----- DATA EXCERPTS
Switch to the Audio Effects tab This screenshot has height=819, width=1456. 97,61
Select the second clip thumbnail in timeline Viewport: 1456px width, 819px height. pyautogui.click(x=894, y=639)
----------
----- DATA EXCERPTS
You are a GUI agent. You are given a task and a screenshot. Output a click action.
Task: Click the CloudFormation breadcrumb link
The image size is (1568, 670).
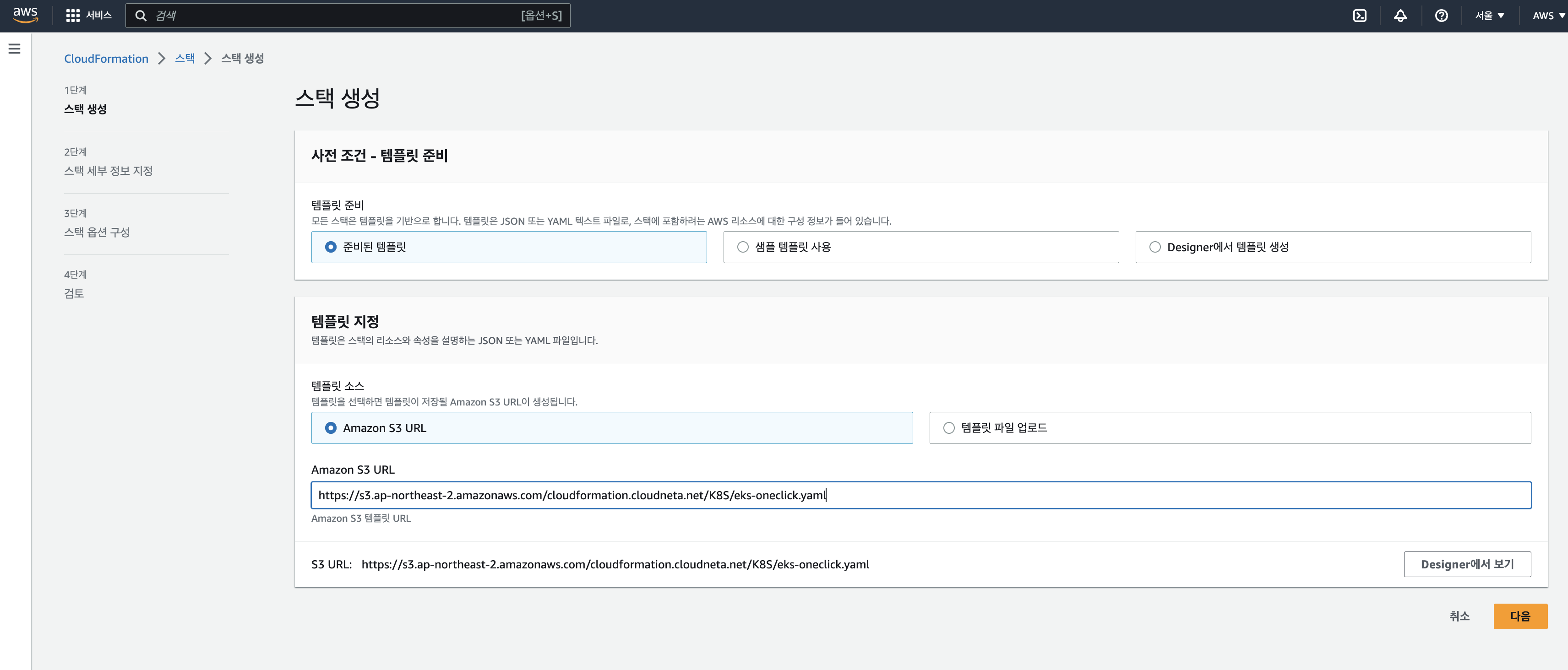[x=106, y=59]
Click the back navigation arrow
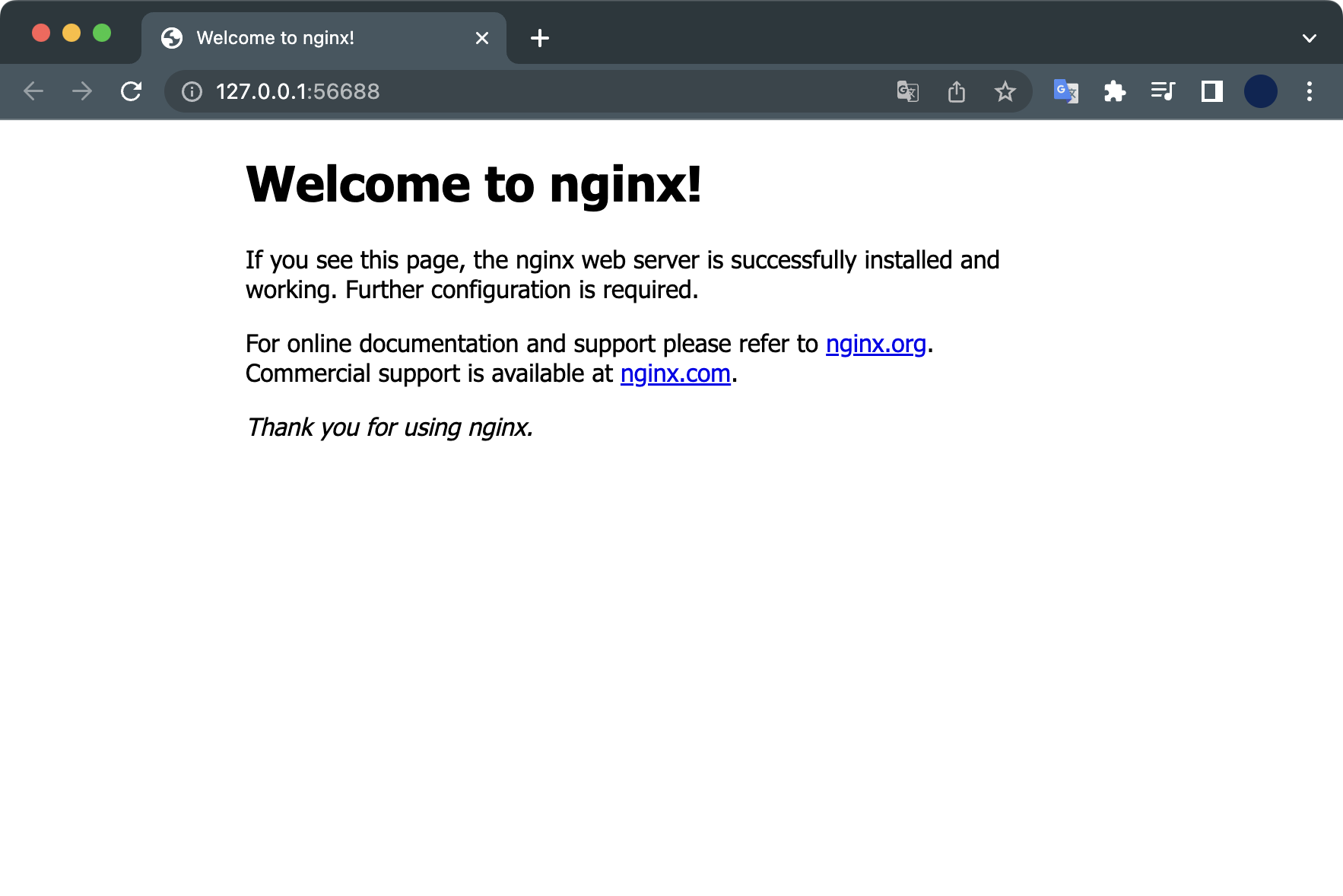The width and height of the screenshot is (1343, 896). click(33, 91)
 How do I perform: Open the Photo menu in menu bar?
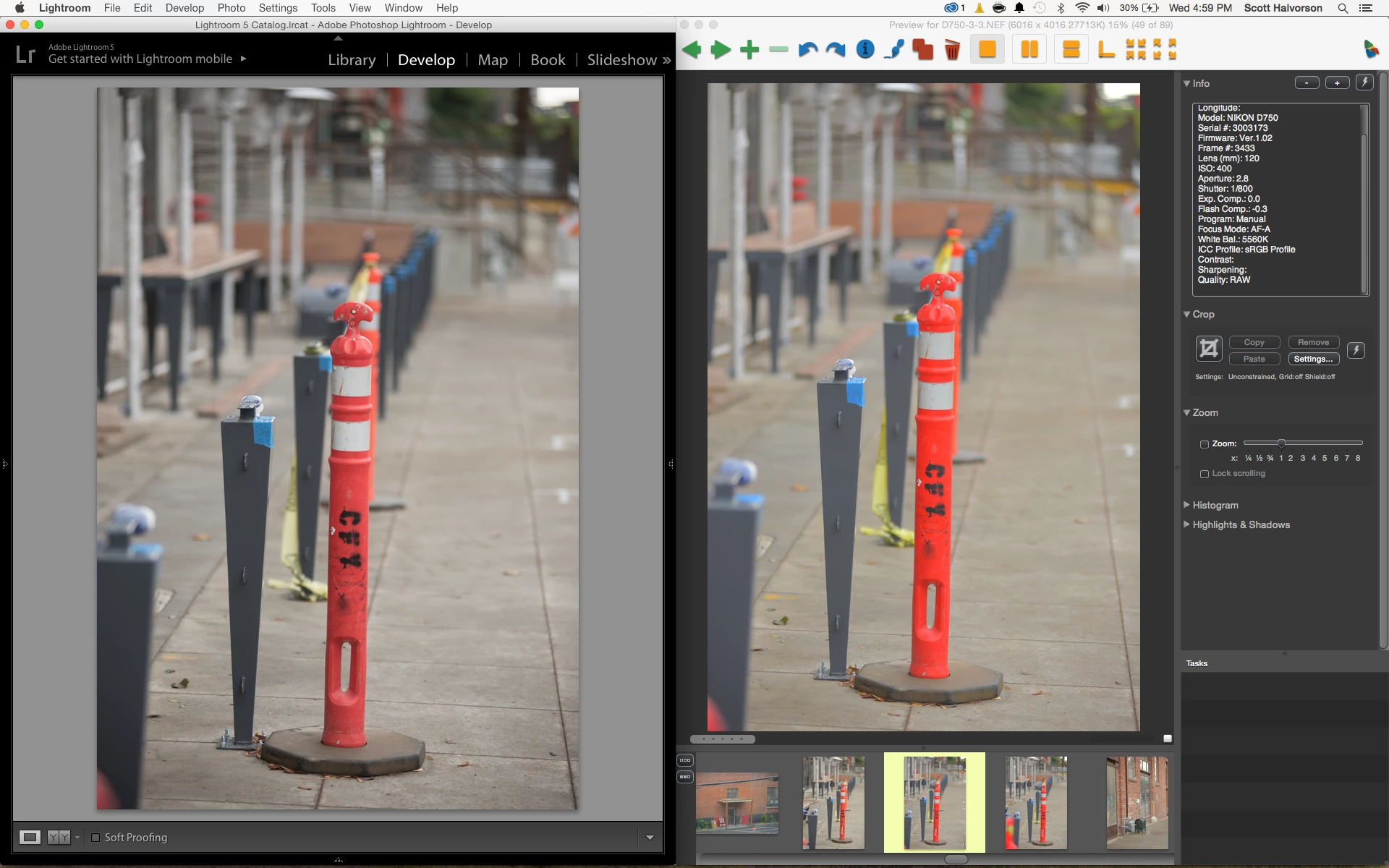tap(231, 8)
----------
Could you restate, word for word, the lines above from the one with "Switch to the" to the one with "Select the second", both included?

Switch to the Audio Effects tab This screenshot has height=819, width=1456. 97,61
Select the second clip thumbnail in timeline Viewport: 1456px width, 819px height. pyautogui.click(x=894, y=639)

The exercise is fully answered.